La question du « tri » des patients à l’entrée en service de réanimation a soulevé bien des commentaires et de craintes. Pourtant il y a bien longtemps que tout particulièrement à certaines périodes de l’année, la question se posait déjà au sein des équipes dans les services de réanimation et aux urgences. Ainsi en période de grippe saisonnière si meurtrière chaque année pour les personnes âgées, se posait, souvent un samedi soir de janvier, la question de choisir lorsqu’il n’y a plus qu’un seul lit disponible en réanimation, entre une personne âgée en détresse respiratoire, et un jeune homme gravement accidenté à moto sur le périphérique de Paris. 

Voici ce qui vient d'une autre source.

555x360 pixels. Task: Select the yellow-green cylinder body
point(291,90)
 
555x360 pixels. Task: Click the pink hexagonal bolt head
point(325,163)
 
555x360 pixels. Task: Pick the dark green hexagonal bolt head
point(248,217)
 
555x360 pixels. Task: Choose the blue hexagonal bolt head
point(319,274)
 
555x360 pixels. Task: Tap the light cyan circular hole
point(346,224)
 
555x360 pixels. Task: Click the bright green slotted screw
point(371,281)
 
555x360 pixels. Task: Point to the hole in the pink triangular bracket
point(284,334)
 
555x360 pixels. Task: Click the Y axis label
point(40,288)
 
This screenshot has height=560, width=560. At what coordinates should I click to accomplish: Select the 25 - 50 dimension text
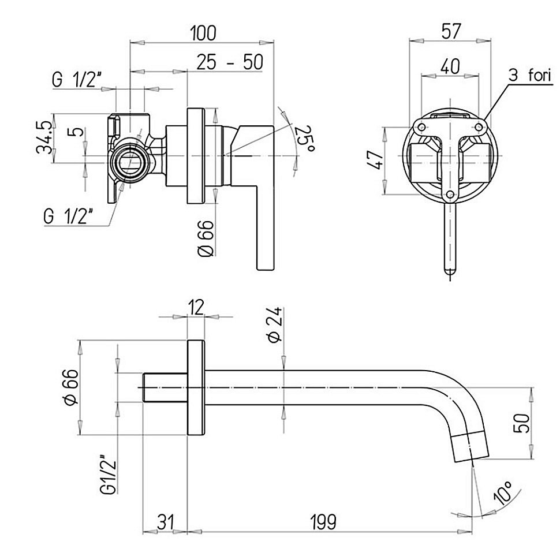point(230,62)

Quelques réanimateurs « de terrain », peu nombreux il est vrai, ont évoqué sur les plateaux de télévision ce dilemme éthique qu’ils connaissent bien et depuis longtemps, et de leur façon de décider en équipe d’un choix toujours difficile.  

 

La question des transferts de patients lorsqu’un service est surchargé est posée tout autant depuis longtemps, mais loin des caméras et des effets d’annonce comme nous avons tous pu les voir au plus fort de la crise sanitaire du printemps, avec gros plans sur les avions, TGV et bus, emportant dans des régions lointaines moins concernées par le virus, les patients du Grand Est ou de l’Île de France.

Transferts au sein d’un même groupement hospitalier, transferts dans un département voisin, sont des pratiques habituelles lorsqu’une réanimation d’un hôpital ou un service des urgences n’a plus de place pour le patient « de trop ». Celui-ci attendra dans le camion du SAMU, soigné au mieux du possible par des équipes compétentes,  le temps qu’il faudra pour qu’un autre service de réanimation réponde qu’il peut le prendre.

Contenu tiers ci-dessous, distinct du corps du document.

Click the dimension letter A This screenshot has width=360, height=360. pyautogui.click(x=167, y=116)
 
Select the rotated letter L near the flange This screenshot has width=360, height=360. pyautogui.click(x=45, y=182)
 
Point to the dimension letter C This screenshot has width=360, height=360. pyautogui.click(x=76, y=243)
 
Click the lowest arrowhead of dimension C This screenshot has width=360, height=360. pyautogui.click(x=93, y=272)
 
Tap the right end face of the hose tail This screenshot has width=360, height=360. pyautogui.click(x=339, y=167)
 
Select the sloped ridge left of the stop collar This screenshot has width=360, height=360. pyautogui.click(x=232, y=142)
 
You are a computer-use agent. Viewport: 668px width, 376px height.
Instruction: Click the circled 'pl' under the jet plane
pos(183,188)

Pourtant la question du transfert pose de bien nombreuses questions pour le patient concerné et ses proches. À l’inquiétude importante créée par la situation elle-même d’une santé lourdement défaillante, viennent s’ajouter les angoisses majeures de la séparation, de l’éloignement, de la solitude, de l’inconnu, frappant tout autant les personnes transférées qui ne sont pas toutes inconscientes loin de là, et leurs proches.

 

La question des déprogrammations d’opérations, d’examens diagnostics et de certains traitements, qui furent massifs au printemps, est aujourd’hui sous les feux médiatiques des médecins intervenant sur les plateaux de télévision et de radio, chacun s’accordant à dire qu’il s’agit là d’une incontestable perte de chance pour certains malades, et que les conséquences à retardement après la crise sanitaire en seront très lourdes.

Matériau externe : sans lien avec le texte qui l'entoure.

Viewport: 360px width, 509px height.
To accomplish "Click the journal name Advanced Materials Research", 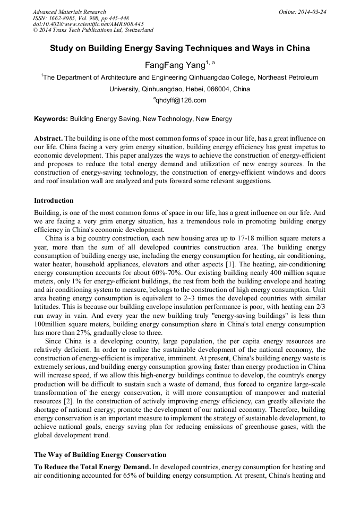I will coord(69,11).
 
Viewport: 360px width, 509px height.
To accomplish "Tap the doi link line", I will coord(88,24).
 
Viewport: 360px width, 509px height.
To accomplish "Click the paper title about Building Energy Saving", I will coord(179,48).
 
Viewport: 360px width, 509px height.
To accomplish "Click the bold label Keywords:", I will coord(51,119).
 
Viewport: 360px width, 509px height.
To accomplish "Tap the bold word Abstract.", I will coord(48,137).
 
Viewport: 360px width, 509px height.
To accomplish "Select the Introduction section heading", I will coord(54,201).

Mais la déprogrammation n’est pas une nouveauté à l’hôpital et tout particulièrement la déprogrammation en chirurgie. C’est même un sujet de réclamations adressées aux chirurgiens ou aux directeurs des établissements sanitaires,  que les représentants des usagers qui siègent dans toutes ces structures retrouvent régulièrement dans les courriers des patients.

La situation la plus fréquente est le patient, laissé dans sa chambre depuis la veille à jeûne, avec l’annonce qu’un brancardier viendra le chercher à 8 h pour le « descendre au bloc ». Il regarde passer les heures, s’inquiète vers midi, parce qu’il commence à avoir faim, s’entend répondre qu’il y a eu une urgence cette nuit et donc qu’elle passe en priorité au bloc et que cela va bientôt être son tour. Puis il réinterroge vers 18 h lorsque le chariot des repas du soir passe dans le couloir parce qu’il a très faim, et s’entend répondre « je vais me renseigner, mais là je n’ai pas le droit de vous donner à manger, c’est écrit sur votre fiche » … un renseignement qui n’arrivera que vers 20 h au moment du changement d’équipe de la part d’une infirmière souriante qui s’exclamera : « comment ma collègue ne vous a rien dit ? L’opération est reportée à demain matin, il y a eu un problème au bloc, donc vous ne pouvez pas manger. Je vais vous donner un petit calmant pour que vous passiez une bonne nuit quand même ! ».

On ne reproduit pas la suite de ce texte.